PROVIDED TEXT —
%%
# Good boat to get started in walleye tournaments with?



## Jace (Dec 7, 2011)

Just wondering what a good boat would be to get started in walleye tournaments would be without out breaking my bank to bad would be.

Outdoor Hub mobile, the outdoor information engine


----------



## ebijack (Apr 20, 2009)

used and fully loaded, take your pick of the popular brands. 18 to 21ft


----------



## Jace (Dec 7, 2011)

I was looking at pictures of tournaments an see some guys use aluminum deep v like lund rebel or starcraft fishmaster then i see some guys use larger bass boats like ranger or triton is there any reason or is it all preference? 

Outdoor Hub mobile, the outdoor information engine


----------



## castforcash (Feb 25, 2009)

The rangers and tritons you see are not bass boats, they are walleye boats. There are many choices and price ranges depending on how you equip the boat. Most of the rigs you see in the walleye circuits will set ya back more than 50 grand brand new. Top of the line with all the fixins are pushing 65 gs, so I would recommend going used, with a warranty on the motor, should be able to save about 20gs versus going new. My pick would be Yarcraft, and I hope to get into one in the next two years.
%%
DATA —
%%
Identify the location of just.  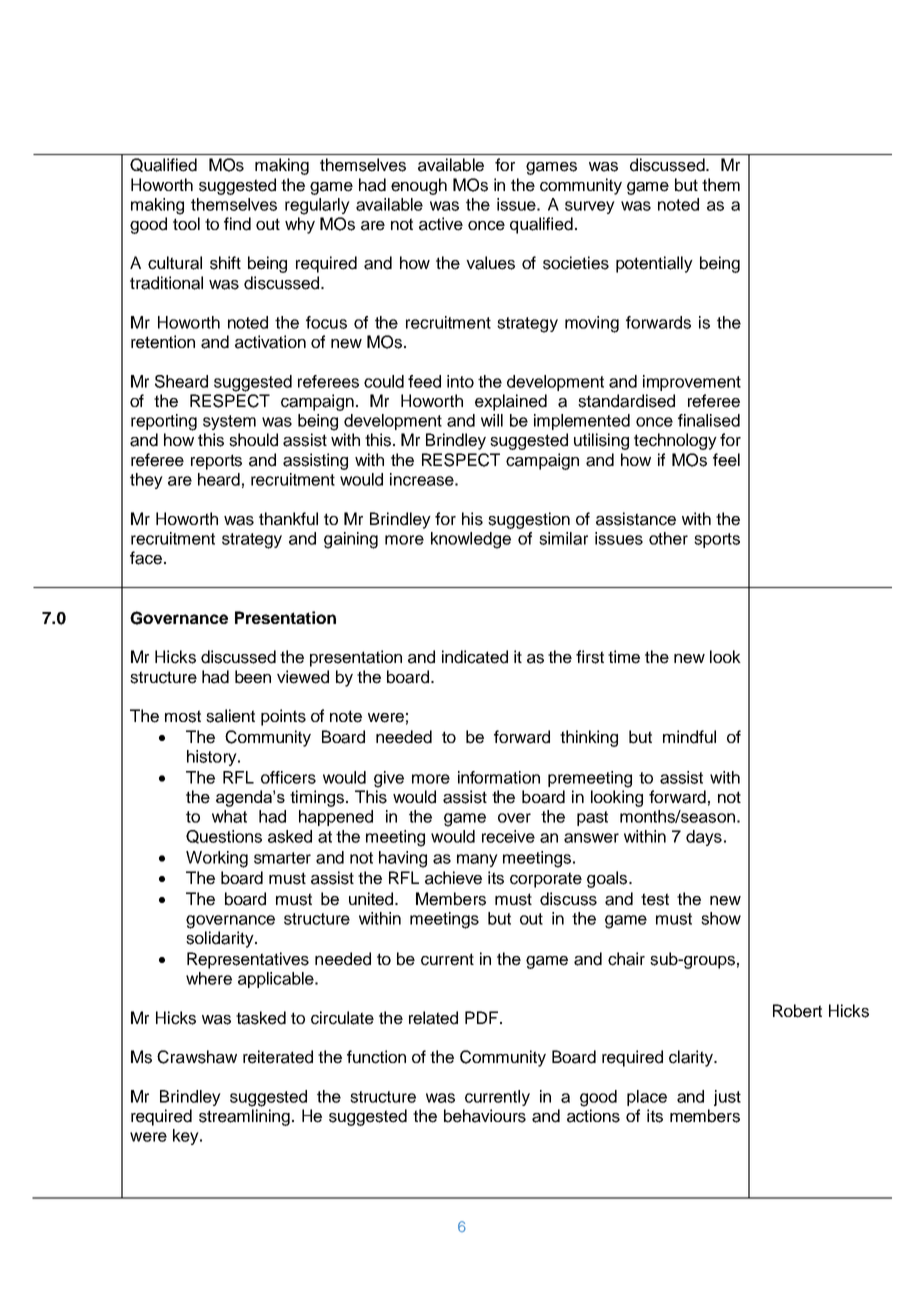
%%
GOALS —
a – Answer these from the walleye boat thread:
(i) What boat length range does ebijack give?
(ii) Which two aluminum deep-V boats does Jace mention?
(iii) About how much does castforcash say can be saved by buying used rather than new?
b – Transcribe the walleye boat thread starting with "# Good boat" and going on through "bad would be.".
c – Summarize the walleye boat thread in two sentences.

SOLUTIONS PER TASK —
a –
(i) 18 to 21 ft
(ii) The Lund Rebel and the Starcraft Fishmaster
(iii) About 20 grand ("about 20gs")

b –
# Good boat to get started in walleye tournaments with?



## Jace (Dec 7, 2011)

Just wondering what a good boat would be to get started in walleye tournaments would be without out breaking my bank to bad would be.

c – A poster asks what boat would be good for getting started in walleye tournaments without breaking the bank, and one reply recommends a used, fully loaded boat from a popular brand, 18 to 21 feet long. A later reply says the Ranger and Triton boats seen at tournaments are walleye boats rather than bass boats, notes that most new circuit rigs cost over 50 grand, and recommends buying used with a motor warranty to save about 20 grand.